Given exercise
Find each line in the rows below that contains the word "width" and copy those lines out.

Records shown
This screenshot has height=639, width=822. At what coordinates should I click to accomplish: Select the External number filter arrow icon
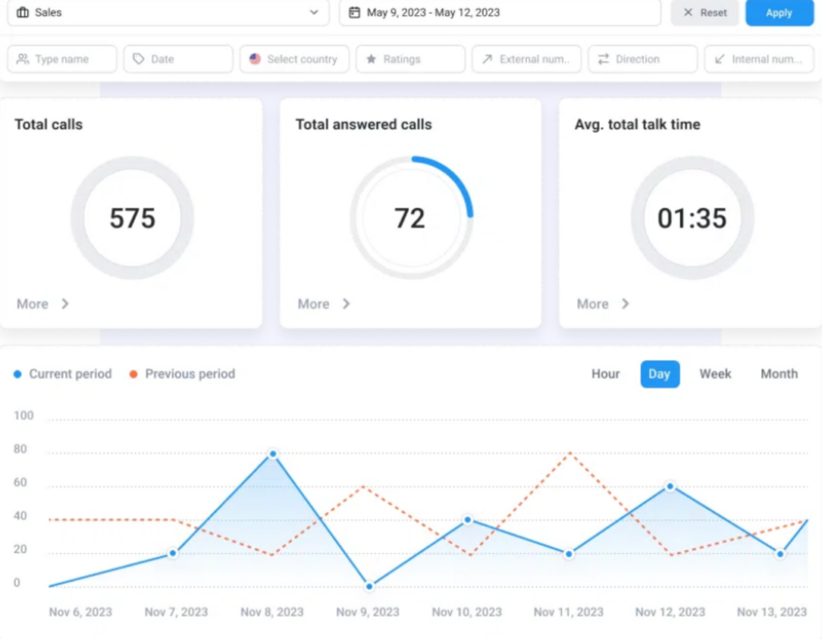coord(486,59)
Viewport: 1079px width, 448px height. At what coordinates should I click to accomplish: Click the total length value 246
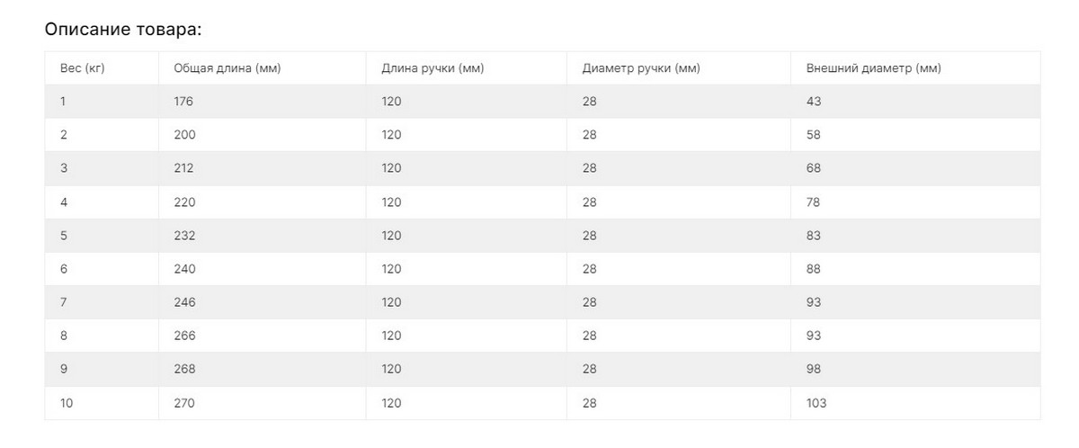[x=184, y=302]

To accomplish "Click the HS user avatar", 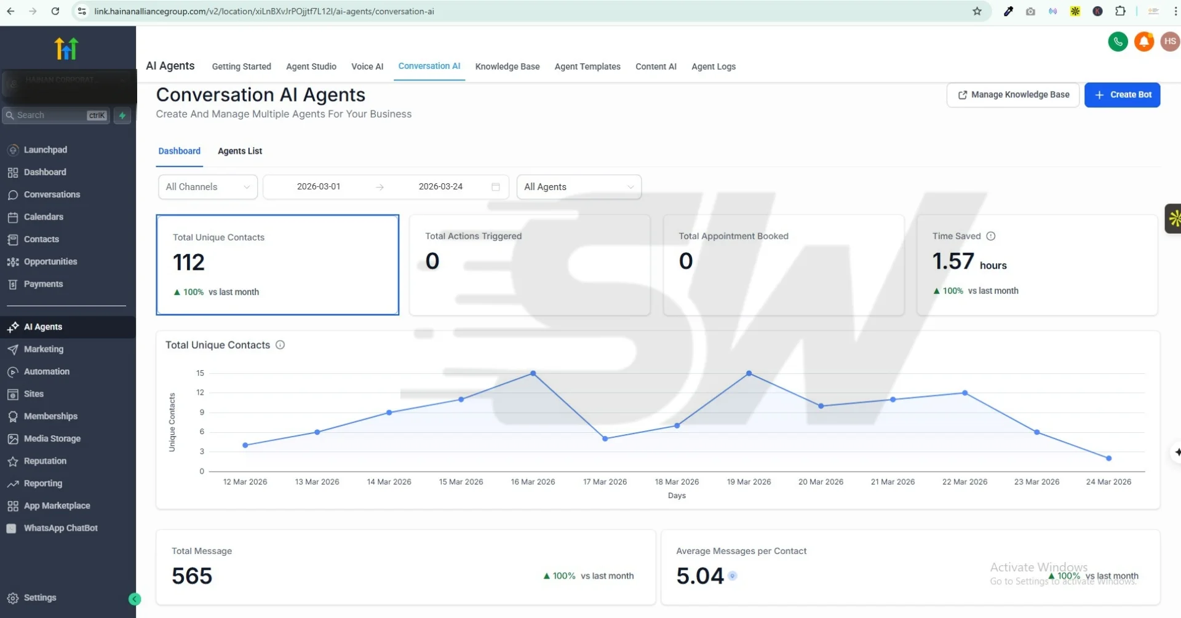I will click(1169, 42).
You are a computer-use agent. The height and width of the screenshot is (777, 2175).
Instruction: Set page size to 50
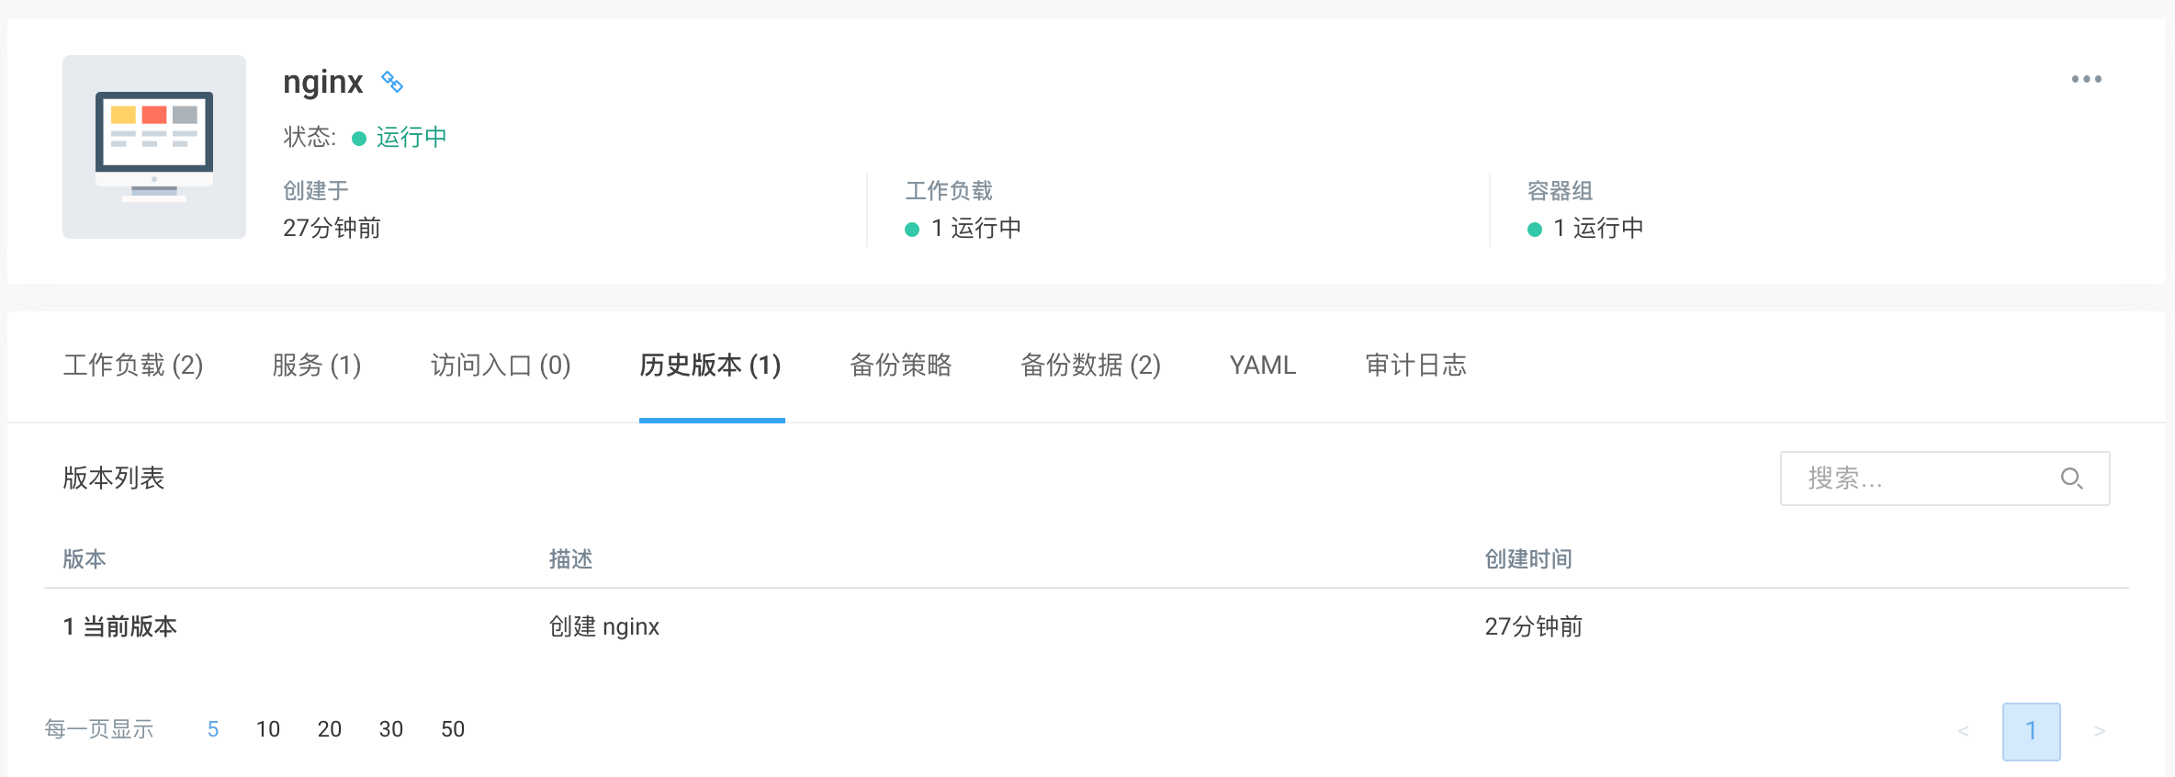click(453, 729)
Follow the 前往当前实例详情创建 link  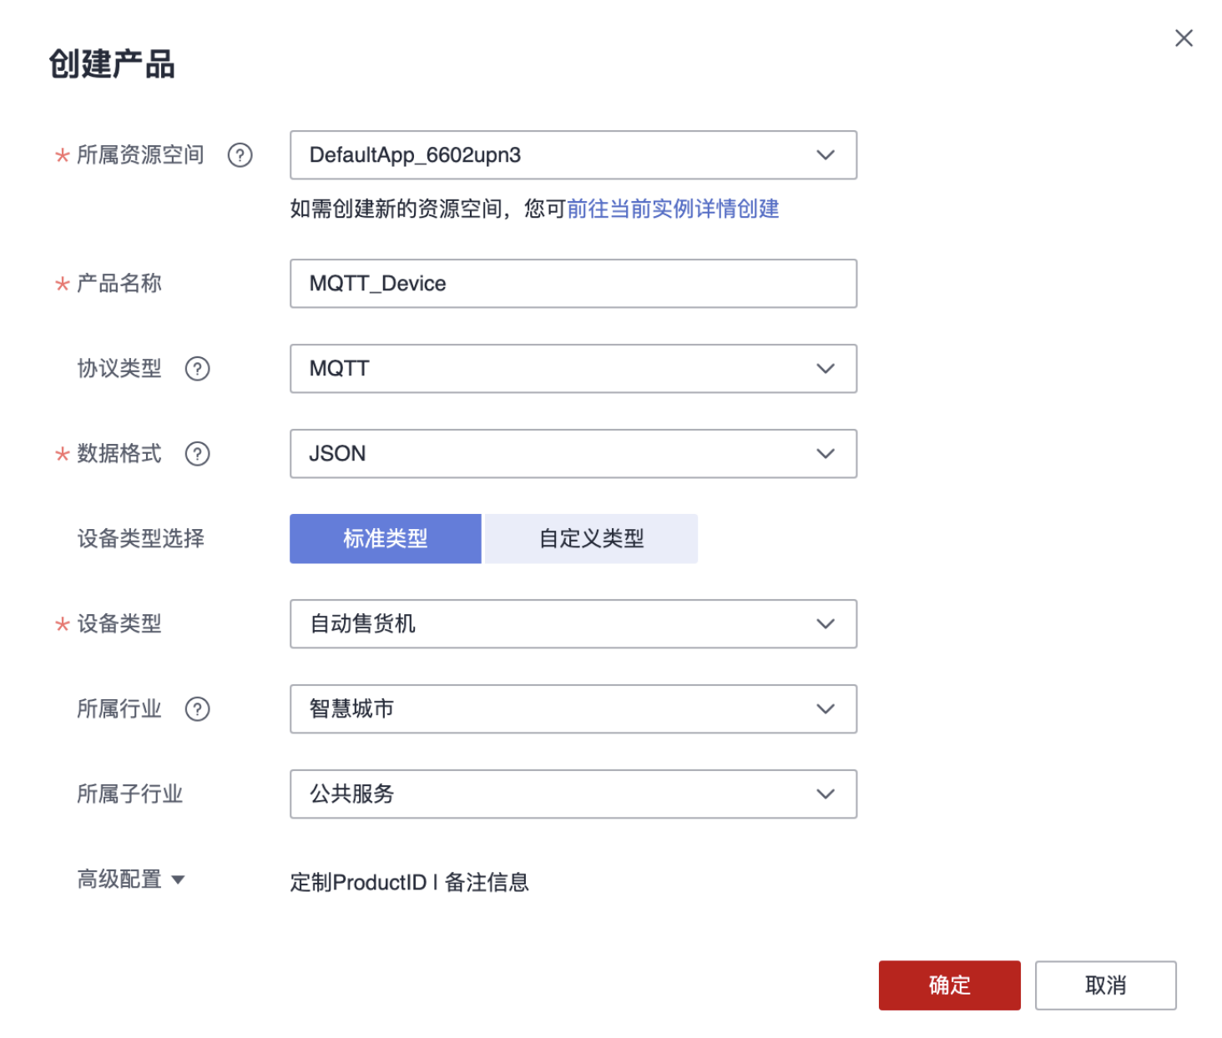click(x=673, y=209)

The response
This screenshot has height=639, width=822. At what coordinates should I click to accomplish: Select the External number filter arrow icon
Viewport: 1079px width, 448px height. At what coordinates should I click to accomplish: Click the total length value 246
You are a computer-use agent. The height and width of the screenshot is (777, 2175).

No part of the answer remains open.